— BEGIN EXTRACTED ENTRIES —

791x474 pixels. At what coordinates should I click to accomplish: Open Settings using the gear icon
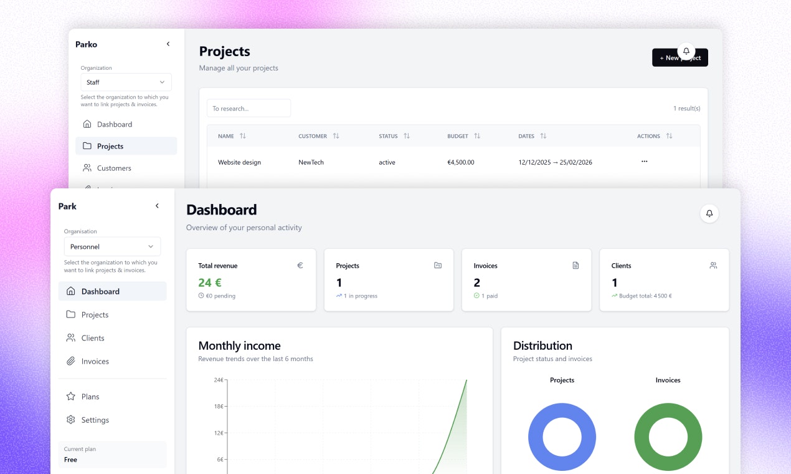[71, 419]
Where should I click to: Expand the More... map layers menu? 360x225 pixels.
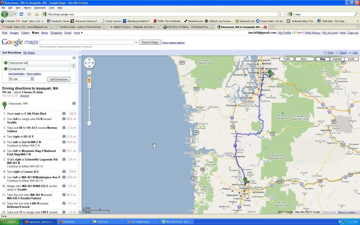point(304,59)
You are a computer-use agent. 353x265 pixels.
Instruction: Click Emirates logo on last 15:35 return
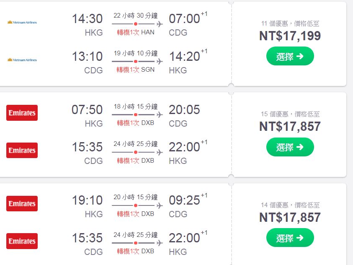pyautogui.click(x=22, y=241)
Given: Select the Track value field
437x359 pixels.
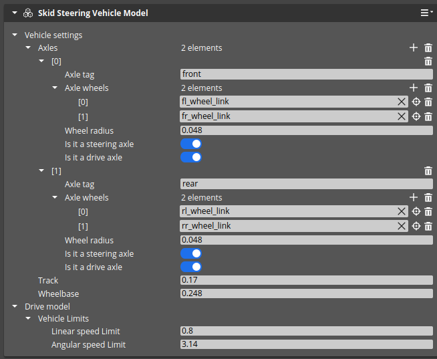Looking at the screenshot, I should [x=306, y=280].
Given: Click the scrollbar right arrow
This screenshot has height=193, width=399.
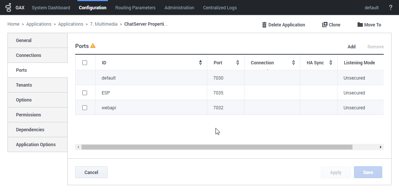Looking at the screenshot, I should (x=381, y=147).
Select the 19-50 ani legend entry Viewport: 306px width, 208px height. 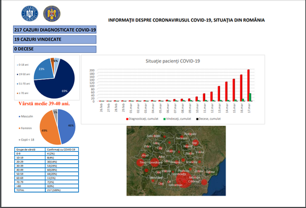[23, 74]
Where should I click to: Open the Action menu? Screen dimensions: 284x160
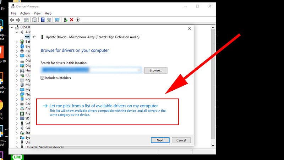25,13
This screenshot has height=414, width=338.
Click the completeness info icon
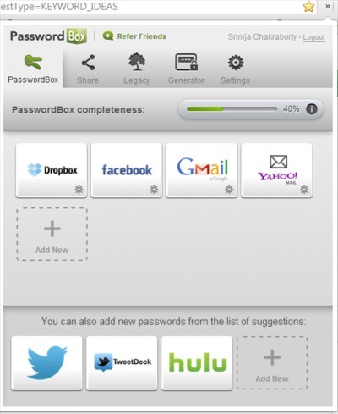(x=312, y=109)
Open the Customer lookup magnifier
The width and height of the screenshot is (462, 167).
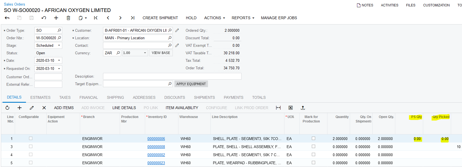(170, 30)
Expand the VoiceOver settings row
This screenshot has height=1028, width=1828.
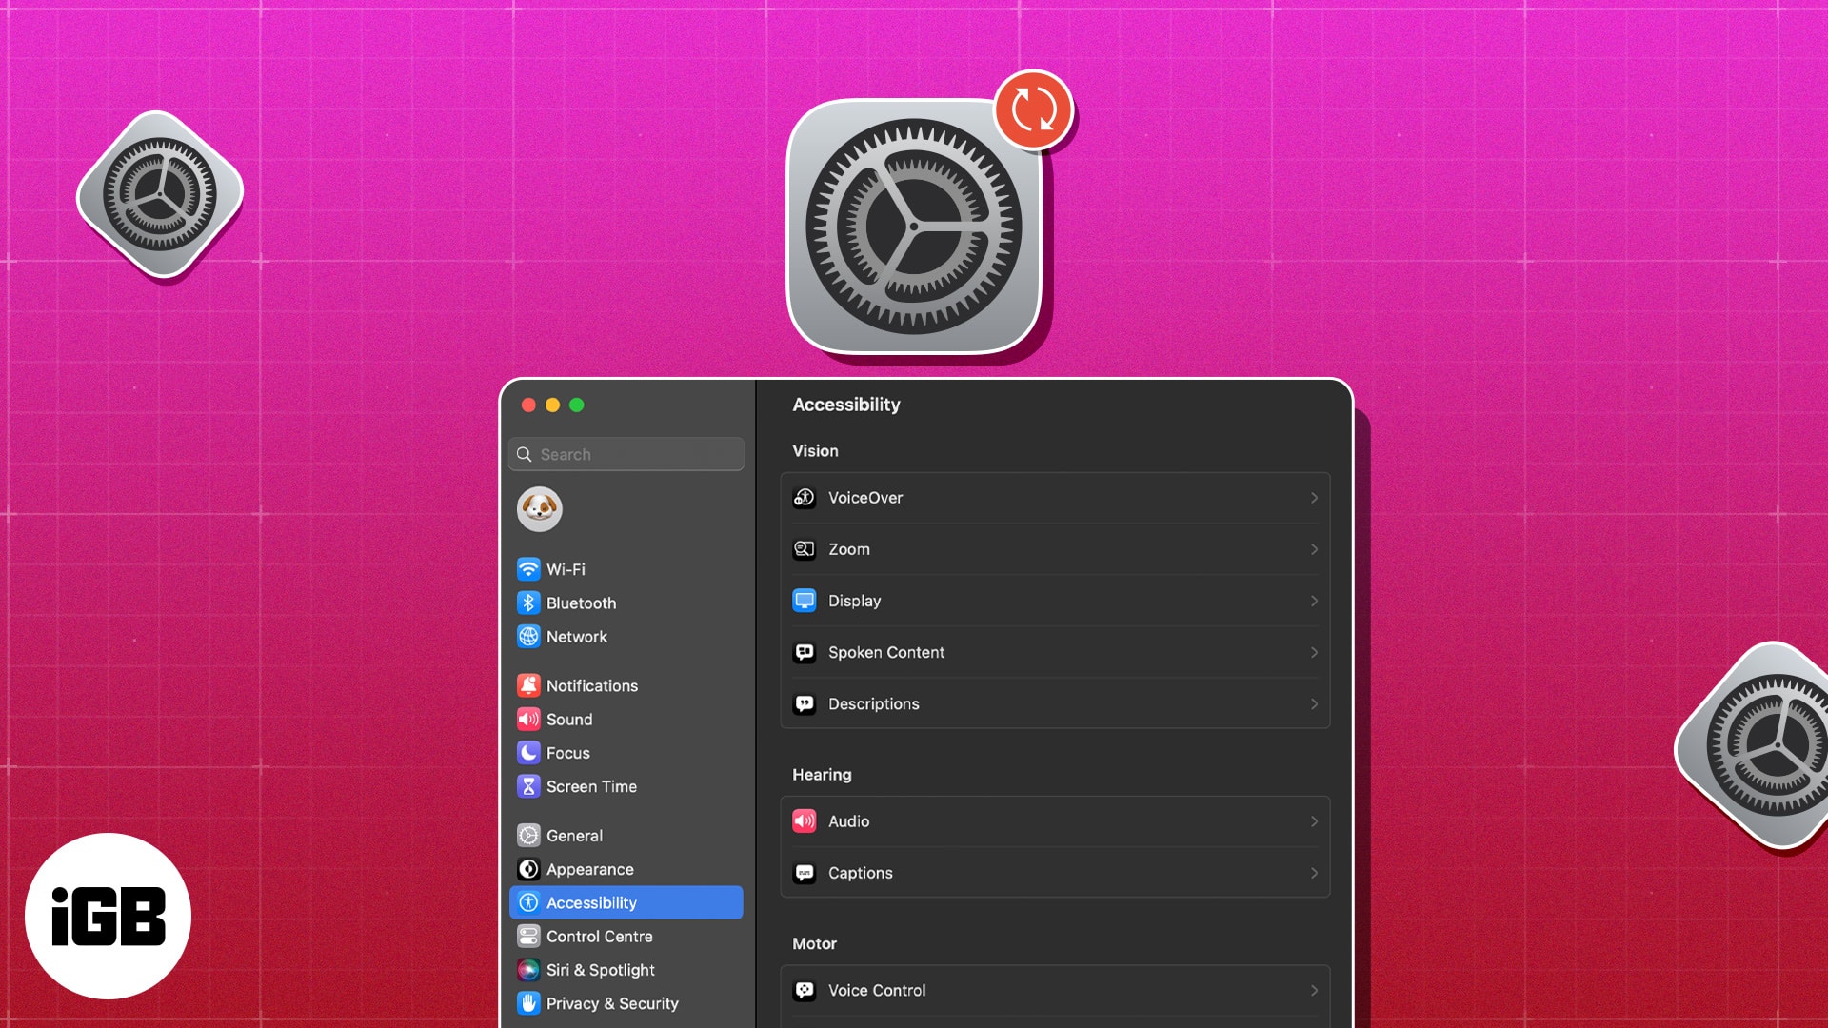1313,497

— END EXTRACTED ENTRIES —

Please lay out the material from the line holding "Open the Customer lookup magnifier" through the end of the material, inclusive, as a two-column CSV with the headers instruction and coordinates, one row pairing each text with its answer. Put each value in a single quoted field, turn line breaks into spaces, and leave out the pictures.

instruction,coordinates
"Open the Customer lookup magnifier The width and height of the screenshot is (462, 167).","(170, 30)"
"Expand the VoiceOver settings row This screenshot has height=1028, width=1828.","1313,497"